_What this task involves_.
The answer is to be all of the data below, reproduced exactly.

** Opening Data section block **

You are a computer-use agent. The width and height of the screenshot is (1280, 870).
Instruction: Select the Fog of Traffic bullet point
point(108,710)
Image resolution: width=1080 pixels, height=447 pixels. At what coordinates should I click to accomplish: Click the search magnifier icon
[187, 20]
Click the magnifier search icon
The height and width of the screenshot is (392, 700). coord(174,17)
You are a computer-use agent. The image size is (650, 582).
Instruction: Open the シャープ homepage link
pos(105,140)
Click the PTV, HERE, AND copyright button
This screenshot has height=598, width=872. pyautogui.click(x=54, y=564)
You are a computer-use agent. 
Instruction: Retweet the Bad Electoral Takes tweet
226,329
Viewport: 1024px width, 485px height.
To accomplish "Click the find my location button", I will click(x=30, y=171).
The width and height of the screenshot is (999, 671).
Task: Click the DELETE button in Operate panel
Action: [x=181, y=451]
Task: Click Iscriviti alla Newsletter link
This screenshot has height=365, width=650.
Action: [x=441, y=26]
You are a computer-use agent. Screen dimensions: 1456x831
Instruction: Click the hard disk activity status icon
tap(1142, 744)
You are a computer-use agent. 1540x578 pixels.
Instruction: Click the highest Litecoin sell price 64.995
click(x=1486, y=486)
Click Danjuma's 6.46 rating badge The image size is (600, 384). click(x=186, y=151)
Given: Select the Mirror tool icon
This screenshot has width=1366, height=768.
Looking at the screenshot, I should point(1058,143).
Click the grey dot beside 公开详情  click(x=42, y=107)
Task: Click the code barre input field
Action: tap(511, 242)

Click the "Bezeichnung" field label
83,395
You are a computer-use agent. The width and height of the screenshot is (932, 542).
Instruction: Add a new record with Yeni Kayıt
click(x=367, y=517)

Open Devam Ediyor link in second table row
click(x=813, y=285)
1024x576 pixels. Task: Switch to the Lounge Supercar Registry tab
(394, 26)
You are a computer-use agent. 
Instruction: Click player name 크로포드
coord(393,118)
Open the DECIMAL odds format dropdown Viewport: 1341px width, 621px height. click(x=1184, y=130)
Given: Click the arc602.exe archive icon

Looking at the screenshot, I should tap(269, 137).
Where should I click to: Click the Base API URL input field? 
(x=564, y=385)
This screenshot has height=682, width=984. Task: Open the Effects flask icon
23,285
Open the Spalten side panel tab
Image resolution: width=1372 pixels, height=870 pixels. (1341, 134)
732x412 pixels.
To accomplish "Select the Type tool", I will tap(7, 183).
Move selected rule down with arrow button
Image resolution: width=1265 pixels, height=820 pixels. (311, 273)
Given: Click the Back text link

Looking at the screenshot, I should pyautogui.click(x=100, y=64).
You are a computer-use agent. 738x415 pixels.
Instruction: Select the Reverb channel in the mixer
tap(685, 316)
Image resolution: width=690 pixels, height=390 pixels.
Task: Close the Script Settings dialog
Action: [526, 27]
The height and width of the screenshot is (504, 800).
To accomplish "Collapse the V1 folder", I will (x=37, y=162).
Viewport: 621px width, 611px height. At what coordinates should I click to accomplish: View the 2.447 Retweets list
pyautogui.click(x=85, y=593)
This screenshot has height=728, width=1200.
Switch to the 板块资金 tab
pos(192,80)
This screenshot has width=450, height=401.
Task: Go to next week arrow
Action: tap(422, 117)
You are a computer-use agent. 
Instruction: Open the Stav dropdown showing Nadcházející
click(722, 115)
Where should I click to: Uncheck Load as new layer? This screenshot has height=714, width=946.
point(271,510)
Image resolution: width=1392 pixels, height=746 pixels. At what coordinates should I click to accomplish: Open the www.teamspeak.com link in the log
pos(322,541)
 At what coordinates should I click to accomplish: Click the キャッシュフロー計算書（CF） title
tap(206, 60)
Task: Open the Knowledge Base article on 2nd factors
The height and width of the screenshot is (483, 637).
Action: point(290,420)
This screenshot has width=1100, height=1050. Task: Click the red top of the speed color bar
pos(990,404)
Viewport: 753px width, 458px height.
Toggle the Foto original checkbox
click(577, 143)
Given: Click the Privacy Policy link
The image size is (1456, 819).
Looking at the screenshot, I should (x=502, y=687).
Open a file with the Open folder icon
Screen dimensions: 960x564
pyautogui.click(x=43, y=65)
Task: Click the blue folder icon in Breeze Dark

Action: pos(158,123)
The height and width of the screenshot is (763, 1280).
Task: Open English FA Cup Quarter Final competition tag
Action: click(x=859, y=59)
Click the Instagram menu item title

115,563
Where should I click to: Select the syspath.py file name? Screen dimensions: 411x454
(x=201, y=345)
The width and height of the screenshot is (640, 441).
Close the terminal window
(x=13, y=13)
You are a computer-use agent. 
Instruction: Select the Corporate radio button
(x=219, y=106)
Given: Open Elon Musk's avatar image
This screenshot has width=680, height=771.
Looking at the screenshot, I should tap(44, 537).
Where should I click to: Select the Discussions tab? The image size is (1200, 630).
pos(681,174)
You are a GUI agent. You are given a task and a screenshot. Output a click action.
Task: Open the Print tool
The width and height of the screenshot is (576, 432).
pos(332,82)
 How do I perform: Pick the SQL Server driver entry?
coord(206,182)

** Closing Data section block **

_Written solution_.
You are a computer-use agent. The width and height of the screenshot is (1280, 870).
Instruction: Select the Fog of Traffic bullet point
point(108,710)
Image resolution: width=1080 pixels, height=447 pixels. At what coordinates should I click to accomplish: Click the search magnifier icon
[187, 20]
Click the magnifier search icon
The height and width of the screenshot is (392, 700). coord(174,17)
You are a computer-use agent. The image size is (650, 582).
Instruction: Open the シャープ homepage link
pos(105,140)
Click the PTV, HERE, AND copyright button
This screenshot has height=598, width=872. pyautogui.click(x=54, y=564)
You are a computer-use agent. 
Instruction: Retweet the Bad Electoral Takes tweet
226,329
Viewport: 1024px width, 485px height.
To accomplish "Click the find my location button", I will click(x=30, y=171).
The width and height of the screenshot is (999, 671).
Task: Click the DELETE button in Operate panel
Action: [x=181, y=451]
Task: Click Iscriviti alla Newsletter link
This screenshot has height=365, width=650.
Action: [x=441, y=26]
You are a computer-use agent. Screen dimensions: 1456x831
Instruction: Click the hard disk activity status icon
tap(1142, 744)
You are a computer-use agent. 1540x578 pixels.
Instruction: Click the highest Litecoin sell price 64.995
click(x=1486, y=486)
Click Danjuma's 6.46 rating badge The image size is (600, 384). click(x=186, y=151)
Given: Select the Mirror tool icon
This screenshot has width=1366, height=768.
Looking at the screenshot, I should point(1058,143).
Click the grey dot beside 公开详情  click(x=42, y=107)
Task: Click the code barre input field
Action: tap(511, 242)

Click the "Bezeichnung" field label
83,395
You are a computer-use agent. The width and height of the screenshot is (932, 542).
Instruction: Add a new record with Yeni Kayıt
click(x=367, y=517)

Open Devam Ediyor link in second table row
click(x=813, y=285)
1024x576 pixels. Task: Switch to the Lounge Supercar Registry tab
(394, 26)
You are a computer-use agent. 
Instruction: Click player name 크로포드
coord(393,118)
Open the DECIMAL odds format dropdown Viewport: 1341px width, 621px height. click(x=1184, y=130)
Given: Click the arc602.exe archive icon

Looking at the screenshot, I should tap(269, 137).
Where should I click to: Click the Base API URL input field? 
(x=564, y=385)
This screenshot has height=682, width=984. Task: Open the Effects flask icon
23,285
Open the Spalten side panel tab
Image resolution: width=1372 pixels, height=870 pixels. (1341, 134)
732x412 pixels.
To accomplish "Select the Type tool", I will tap(7, 183).
Move selected rule down with arrow button
Image resolution: width=1265 pixels, height=820 pixels. (311, 273)
Given: Click the Back text link

Looking at the screenshot, I should pyautogui.click(x=100, y=64).
You are a computer-use agent. 738x415 pixels.
Instruction: Select the Reverb channel in the mixer
tap(685, 316)
Image resolution: width=690 pixels, height=390 pixels.
Task: Close the Script Settings dialog
Action: [526, 27]
The height and width of the screenshot is (504, 800).
To accomplish "Collapse the V1 folder", I will (x=37, y=162).
Viewport: 621px width, 611px height. At what coordinates should I click to accomplish: View the 2.447 Retweets list
pyautogui.click(x=85, y=593)
This screenshot has height=728, width=1200.
Switch to the 板块资金 tab
pos(192,80)
This screenshot has width=450, height=401.
Task: Go to next week arrow
Action: tap(422, 117)
You are a computer-use agent. 
Instruction: Open the Stav dropdown showing Nadcházející
click(722, 115)
Where should I click to: Uncheck Load as new layer? This screenshot has height=714, width=946.
point(271,510)
Image resolution: width=1392 pixels, height=746 pixels. At what coordinates should I click to accomplish: Open the www.teamspeak.com link in the log
pos(322,541)
 At what coordinates should I click to accomplish: Click the キャッシュフロー計算書（CF） title
tap(206, 60)
Task: Open the Knowledge Base article on 2nd factors
The height and width of the screenshot is (483, 637).
Action: point(290,420)
This screenshot has width=1100, height=1050. Task: Click the red top of the speed color bar
pos(990,404)
Viewport: 753px width, 458px height.
Toggle the Foto original checkbox
click(577, 143)
Given: Click the Privacy Policy link
The image size is (1456, 819).
Looking at the screenshot, I should (x=502, y=687).
Open a file with the Open folder icon
Screen dimensions: 960x564
pyautogui.click(x=43, y=65)
Task: Click the blue folder icon in Breeze Dark

Action: pos(158,123)
The height and width of the screenshot is (763, 1280).
Task: Open English FA Cup Quarter Final competition tag
Action: click(x=859, y=59)
Click the Instagram menu item title

115,563
Where should I click to: Select the syspath.py file name? Screen dimensions: 411x454
(x=201, y=345)
The width and height of the screenshot is (640, 441).
Close the terminal window
(x=13, y=13)
You are a computer-use agent. 
Instruction: Select the Corporate radio button
(x=219, y=106)
Given: Open Elon Musk's avatar image
This screenshot has width=680, height=771.
Looking at the screenshot, I should tap(44, 537).
Where should I click to: Select the Discussions tab? The image size is (1200, 630).
pos(681,174)
You are a GUI agent. You are given a task and a screenshot. Output a click action.
Task: Open the Print tool
The width and height of the screenshot is (576, 432).
pos(332,82)
 How do I perform: Pick the SQL Server driver entry?
coord(206,182)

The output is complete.